[Begin Document section]
Hacker Newsnew | past | comments | ask | show | jobs | submitlogin

The amount of time required to 'learn' the Google interview would be time that could be spent learning more universally applicable skills.

Is it true that an experienced developer would not be able to pass the interview without studying using a similar guide? If so, then the interview process is... fubar.



A perfect job interview could be defined as an interview for which the best study technique is to become a better choice for the role. Studying skills that would not directly contribute to job performance would not change the result of a perfect job interview in any way.

In that sense, it's probably a good indicator for Google that the interview advice includes "practice writing code", "make it a habit to validate input", and "learn about data structures", and it's probably a bad indicator for Google that the advice includes "practice writing syntactically correct code on a whiteboard" and "practice solving problems with a 30 minute timer."


I'm in the interviewer pool @ Google.

> practice writing syntactically correct code on a whiteboard

This probably differs from interviewer to interviewer as to how strictly it's adhered to, but it's not really a hard and fast rule. I'm sure there are some interviewers that will ding you on a forgotten semicolon, but I suspect that most would not.

Personally I look for code that isn't so far from syntactically correct that it's clear you are trying to BS me. I'll even accept pseudocode for the most part. But I've had candidates that try to make up language features, and that doesn't fly with me.

> practice solving problems with a 30 minute timer

I only give my candidates 30 minutes. The whole interview is 45, I spend 5 minutes introducing myself and setting up expectations, 30 on the question, and 10 on answering their questions (after all, they're also interviewing us).
[End Document section]
--- What you will do ---
- 1) Decide whether each statement agrees with the Google interview discussion: (a) The commenter in Google's interviewer pool gives candidates 30 minutes on the question. (b) That commenter does not accept pseudocode. (c) The whole interview lasts 60 minutes. Answer yes or no for each and quote the deciding words.
- 2) Pick up the Google interview discussion after its last sentence and carry it on.
[Begin Data]
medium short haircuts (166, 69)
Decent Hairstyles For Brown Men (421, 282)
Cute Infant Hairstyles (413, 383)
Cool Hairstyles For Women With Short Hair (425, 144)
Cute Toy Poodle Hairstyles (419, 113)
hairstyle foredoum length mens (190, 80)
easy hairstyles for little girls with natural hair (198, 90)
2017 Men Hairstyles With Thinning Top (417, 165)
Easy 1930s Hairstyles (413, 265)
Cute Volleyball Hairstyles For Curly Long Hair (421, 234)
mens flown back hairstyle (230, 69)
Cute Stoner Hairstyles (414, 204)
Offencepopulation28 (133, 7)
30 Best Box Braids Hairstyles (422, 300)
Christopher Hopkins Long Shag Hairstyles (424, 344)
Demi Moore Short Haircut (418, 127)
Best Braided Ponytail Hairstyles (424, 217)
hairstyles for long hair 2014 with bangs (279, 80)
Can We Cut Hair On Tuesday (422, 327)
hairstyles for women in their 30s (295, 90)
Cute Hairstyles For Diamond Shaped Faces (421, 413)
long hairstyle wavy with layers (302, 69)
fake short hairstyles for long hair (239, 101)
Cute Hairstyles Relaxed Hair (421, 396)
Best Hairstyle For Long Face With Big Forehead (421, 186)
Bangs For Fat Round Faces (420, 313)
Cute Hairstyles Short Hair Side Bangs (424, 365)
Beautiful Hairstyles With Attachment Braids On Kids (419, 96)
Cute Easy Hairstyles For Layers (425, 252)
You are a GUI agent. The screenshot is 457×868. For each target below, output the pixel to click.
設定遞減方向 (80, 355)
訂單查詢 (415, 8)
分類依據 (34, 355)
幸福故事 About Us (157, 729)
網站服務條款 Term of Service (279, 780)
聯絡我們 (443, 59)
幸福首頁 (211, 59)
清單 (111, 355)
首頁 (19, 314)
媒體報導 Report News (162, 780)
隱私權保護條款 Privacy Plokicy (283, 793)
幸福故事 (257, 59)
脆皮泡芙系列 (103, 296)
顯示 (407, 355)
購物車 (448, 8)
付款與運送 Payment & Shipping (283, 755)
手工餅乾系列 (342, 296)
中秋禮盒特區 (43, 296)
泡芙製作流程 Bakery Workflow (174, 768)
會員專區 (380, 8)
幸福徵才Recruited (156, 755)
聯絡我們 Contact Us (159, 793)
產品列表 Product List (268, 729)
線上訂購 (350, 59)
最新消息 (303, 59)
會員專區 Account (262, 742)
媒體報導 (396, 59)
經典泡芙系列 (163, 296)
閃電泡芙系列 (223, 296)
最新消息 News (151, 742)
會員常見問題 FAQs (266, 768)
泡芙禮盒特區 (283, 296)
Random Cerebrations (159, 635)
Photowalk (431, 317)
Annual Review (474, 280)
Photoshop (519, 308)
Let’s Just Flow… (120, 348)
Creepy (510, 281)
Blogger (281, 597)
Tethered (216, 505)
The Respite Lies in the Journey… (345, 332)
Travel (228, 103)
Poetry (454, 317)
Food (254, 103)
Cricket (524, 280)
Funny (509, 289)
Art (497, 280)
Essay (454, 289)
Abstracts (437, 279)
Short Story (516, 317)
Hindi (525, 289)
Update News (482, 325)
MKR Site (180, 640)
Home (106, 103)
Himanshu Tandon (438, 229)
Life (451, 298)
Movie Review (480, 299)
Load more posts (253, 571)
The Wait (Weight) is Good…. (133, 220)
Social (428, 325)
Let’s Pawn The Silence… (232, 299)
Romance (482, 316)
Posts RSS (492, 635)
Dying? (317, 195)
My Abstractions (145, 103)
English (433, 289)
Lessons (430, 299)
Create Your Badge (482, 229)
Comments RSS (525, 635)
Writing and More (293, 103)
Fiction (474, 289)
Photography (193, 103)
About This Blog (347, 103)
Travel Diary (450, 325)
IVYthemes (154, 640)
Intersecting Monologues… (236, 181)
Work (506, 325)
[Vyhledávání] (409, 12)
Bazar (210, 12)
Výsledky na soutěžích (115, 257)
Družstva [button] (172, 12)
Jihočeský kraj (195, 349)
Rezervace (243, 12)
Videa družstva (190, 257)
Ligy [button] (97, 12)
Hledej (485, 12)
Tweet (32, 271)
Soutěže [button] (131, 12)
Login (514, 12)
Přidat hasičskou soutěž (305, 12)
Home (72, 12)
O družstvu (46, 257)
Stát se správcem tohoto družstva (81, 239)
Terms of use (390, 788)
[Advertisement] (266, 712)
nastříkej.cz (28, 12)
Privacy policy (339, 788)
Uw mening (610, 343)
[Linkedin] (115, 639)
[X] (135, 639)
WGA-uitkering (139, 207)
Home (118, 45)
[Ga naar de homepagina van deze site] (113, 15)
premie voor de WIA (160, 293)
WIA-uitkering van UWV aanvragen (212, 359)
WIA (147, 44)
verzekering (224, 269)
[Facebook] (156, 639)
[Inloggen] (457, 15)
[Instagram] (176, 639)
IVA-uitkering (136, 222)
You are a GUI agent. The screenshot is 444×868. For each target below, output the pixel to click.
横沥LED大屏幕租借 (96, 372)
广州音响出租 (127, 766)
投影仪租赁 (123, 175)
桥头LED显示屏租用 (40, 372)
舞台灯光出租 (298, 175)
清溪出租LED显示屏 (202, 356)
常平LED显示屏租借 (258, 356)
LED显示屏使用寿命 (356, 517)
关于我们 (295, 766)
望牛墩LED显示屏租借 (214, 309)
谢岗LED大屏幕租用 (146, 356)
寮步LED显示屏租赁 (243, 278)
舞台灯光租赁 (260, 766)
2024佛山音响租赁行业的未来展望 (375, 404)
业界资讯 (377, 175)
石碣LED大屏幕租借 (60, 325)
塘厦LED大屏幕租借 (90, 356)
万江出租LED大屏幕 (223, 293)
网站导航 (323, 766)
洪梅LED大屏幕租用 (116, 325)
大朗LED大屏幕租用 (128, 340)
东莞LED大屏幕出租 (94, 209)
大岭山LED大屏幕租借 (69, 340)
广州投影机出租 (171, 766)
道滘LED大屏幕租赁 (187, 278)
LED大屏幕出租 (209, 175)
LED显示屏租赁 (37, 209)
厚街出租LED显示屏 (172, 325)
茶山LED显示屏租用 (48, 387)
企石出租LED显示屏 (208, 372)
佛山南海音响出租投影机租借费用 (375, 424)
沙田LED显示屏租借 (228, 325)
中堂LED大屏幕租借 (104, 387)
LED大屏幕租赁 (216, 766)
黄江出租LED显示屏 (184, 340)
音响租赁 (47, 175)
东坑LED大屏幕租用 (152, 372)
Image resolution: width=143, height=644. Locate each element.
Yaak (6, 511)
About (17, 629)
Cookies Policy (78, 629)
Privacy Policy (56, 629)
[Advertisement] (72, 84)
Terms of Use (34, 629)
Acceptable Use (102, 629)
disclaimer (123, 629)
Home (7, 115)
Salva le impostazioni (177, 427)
[End Data]
--- Results in order ---
- 1)
(a) Yes: "I only give my candidates 30 minutes."
(b) No: "I'll even accept pseudocode for the most part."
(c) No: "The whole interview is 45"

- 2)
You can tell pretty early whether they're on a solid trajectory, and I'll offer the occasional hint to keep someone on track, or ask tangential questions if they're doing well on time. Not finishing isn't a deal killer, provided you had a solid approach and weren't just running in circles. But a good candidate will finish in about 25 minutes and we can spend some time talking about alternate approaches. Sometimes I'll show them the optional approach and see how that conversation goes.

Nine times out of ten a candidate scores low because they overlooked an infinite loop or code would crash on boundary conditions and candidate wasn't able to realize that even with hints.


>Nine times out of ten a candidate scores low because they overlooked an infinite loop or code would crash on boundary conditions and candidate wasn't able to realize that even with hints.

I guess this depends on how you run the interview but one of the things that frustrates me about whiteboard interviews that focus on the coding rather than the design is that I have to step through test cases (especially edge cases) like this manually, which is tedious and not at all how you do things in real life, where you just run the test cases and see what happens instead of having to run your own code on a whiteboard.


My question is about walking around a data structure. Most candidates choose to represent it with arrays.

I agree with stepping through code being lame. If a candidate has tried to do some sort of boundary condition check and mentions a test that'd catch it, then I'll give them a pass. If a candidate just blows past the code without any attempt whatsoever to check that they're in bounds on an array, then I'll ding them for that. You have no idea how often I see code like...

    Node neighbor = data[x+1][y];
... without any check at all to see if x+1 is in bounds for data.

The infinite loop in my question is fairly obvious (because it involves walking around a data structure iteratively). Candidates either see it right away and handle it as they solve, notice it halfway through and crowbar it awkwardly in, or don't notice it until asked to walk through a specific test case, or don't even notice it while walking through the test case.

Ultimately, if the code looks correct to me, or even close (I mess up occasionally) then I'll just ask what cases they would test.


There are however cases where

    Node neighbor = data[x+1][y];
does not require an index boundary check when you know that 'x + 1 < length(data)' for any 'x'. This could be due to the iteration of 'data' excluding the last element or any other condition that's always hold.


I'm like you in that I used to code "against the IDE and test cases" by basically rapidly iterating and kind of refining as I go along. Always fast to compile and see what happens.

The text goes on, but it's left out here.